Problem to solve
Write out word for word each line from the top of the material through the line that has "Task: Click the Update ZK Node icon". Pictures do not go in.
■ ■ ■ ■ ■
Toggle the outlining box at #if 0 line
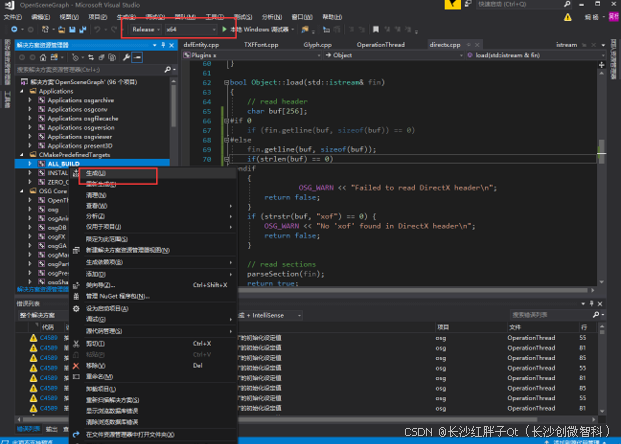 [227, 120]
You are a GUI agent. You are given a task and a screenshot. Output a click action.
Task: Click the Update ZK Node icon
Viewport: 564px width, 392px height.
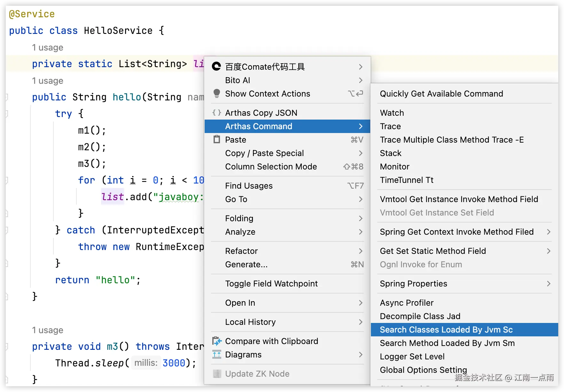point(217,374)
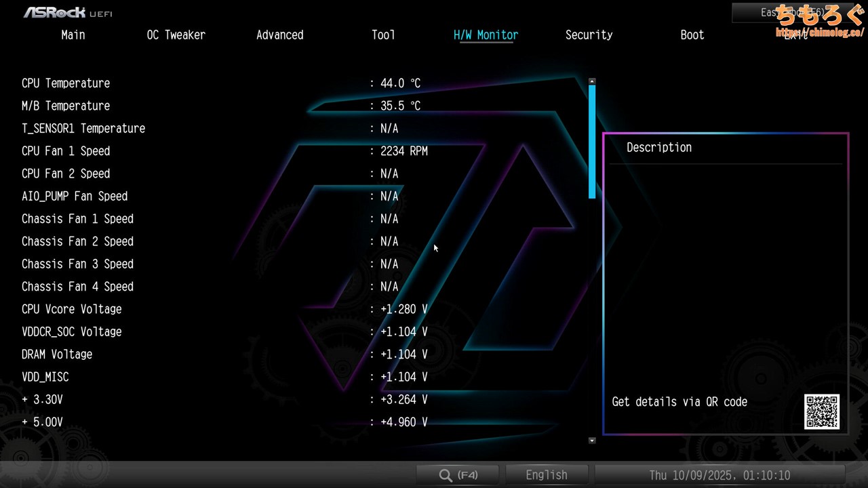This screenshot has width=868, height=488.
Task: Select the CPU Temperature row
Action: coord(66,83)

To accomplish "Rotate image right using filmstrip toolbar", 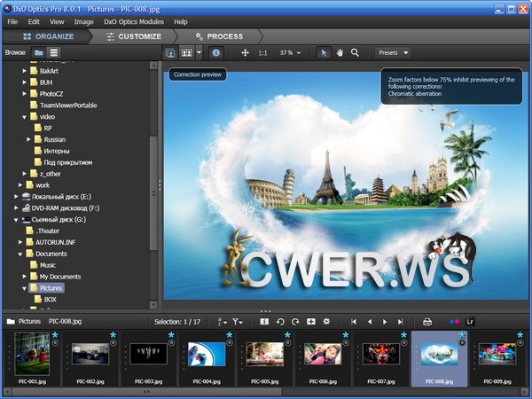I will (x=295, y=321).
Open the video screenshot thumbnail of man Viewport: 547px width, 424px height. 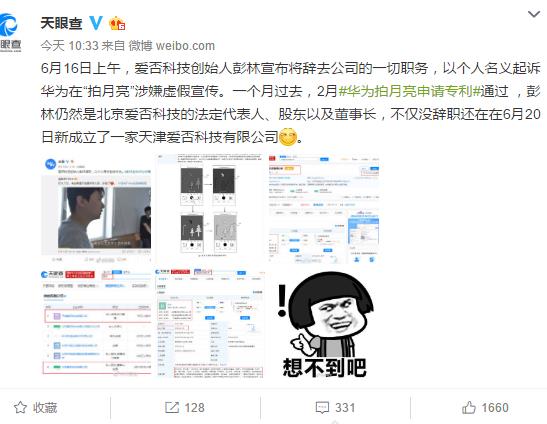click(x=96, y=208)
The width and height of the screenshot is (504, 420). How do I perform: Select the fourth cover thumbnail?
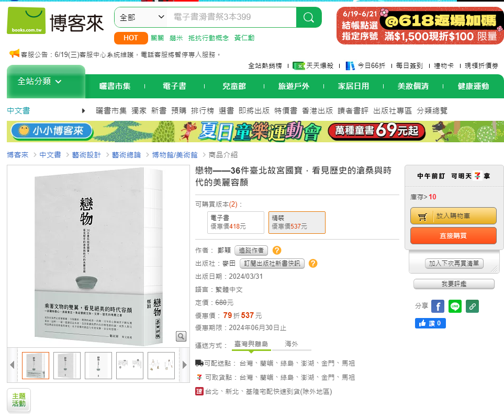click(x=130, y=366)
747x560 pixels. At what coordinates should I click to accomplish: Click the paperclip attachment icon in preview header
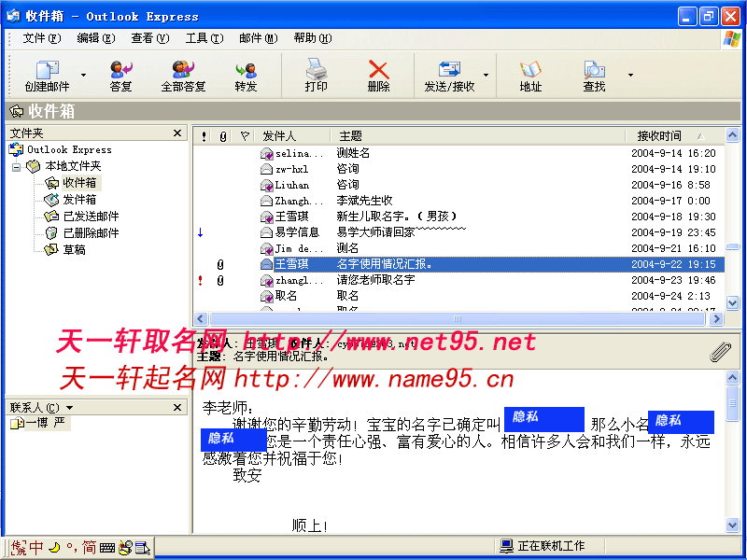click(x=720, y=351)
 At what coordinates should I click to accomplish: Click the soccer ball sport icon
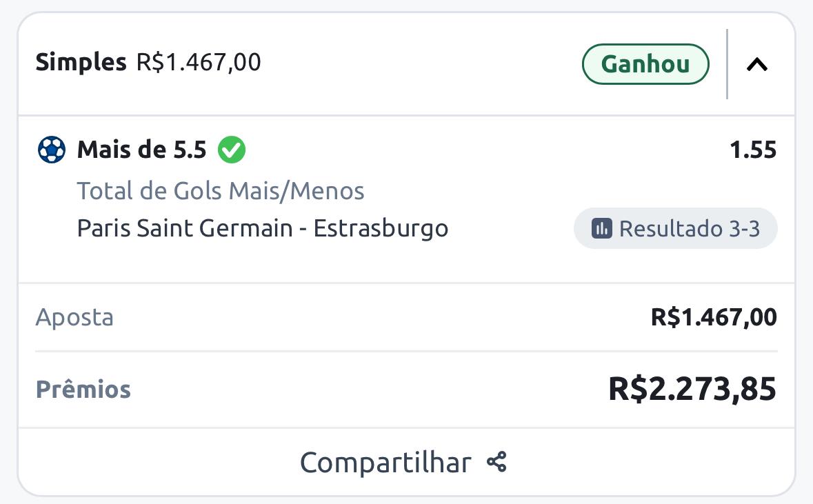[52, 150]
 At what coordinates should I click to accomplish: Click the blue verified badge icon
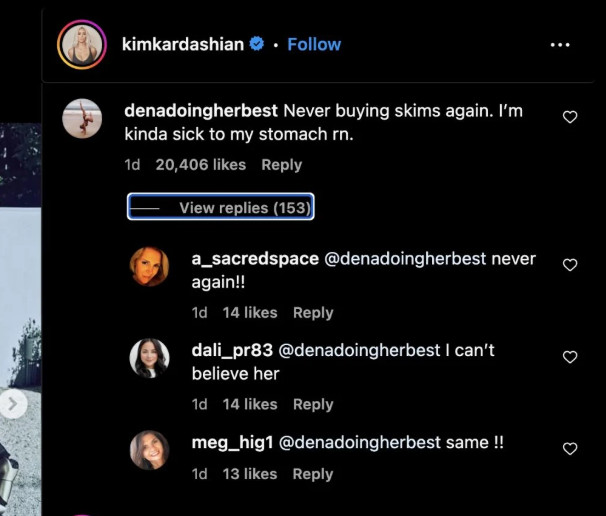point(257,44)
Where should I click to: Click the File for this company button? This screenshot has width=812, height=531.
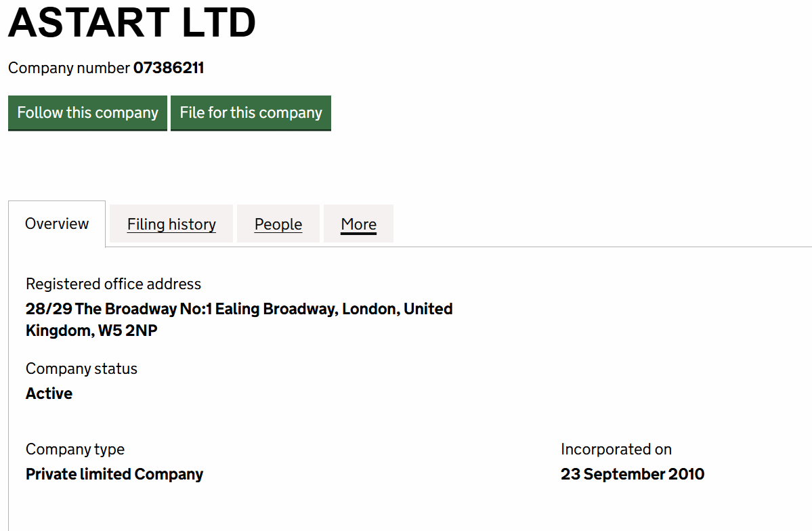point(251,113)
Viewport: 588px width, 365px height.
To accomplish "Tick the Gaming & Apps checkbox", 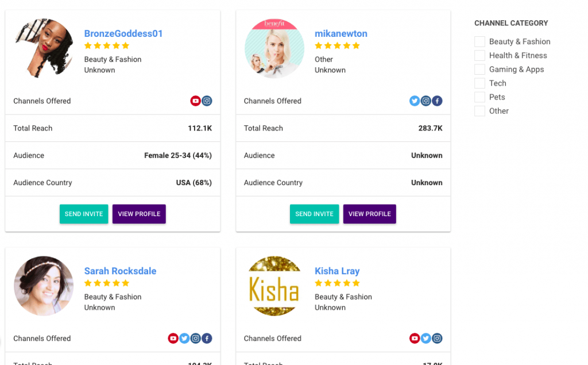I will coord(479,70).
■ ■ ■ ■ ■
Result of the exercise
Toggle the outlining box at #if 0 line
 [227, 120]
You are a GUI agent. You are given a task and a screenshot. Output a click action.
Task: Click the Update ZK Node icon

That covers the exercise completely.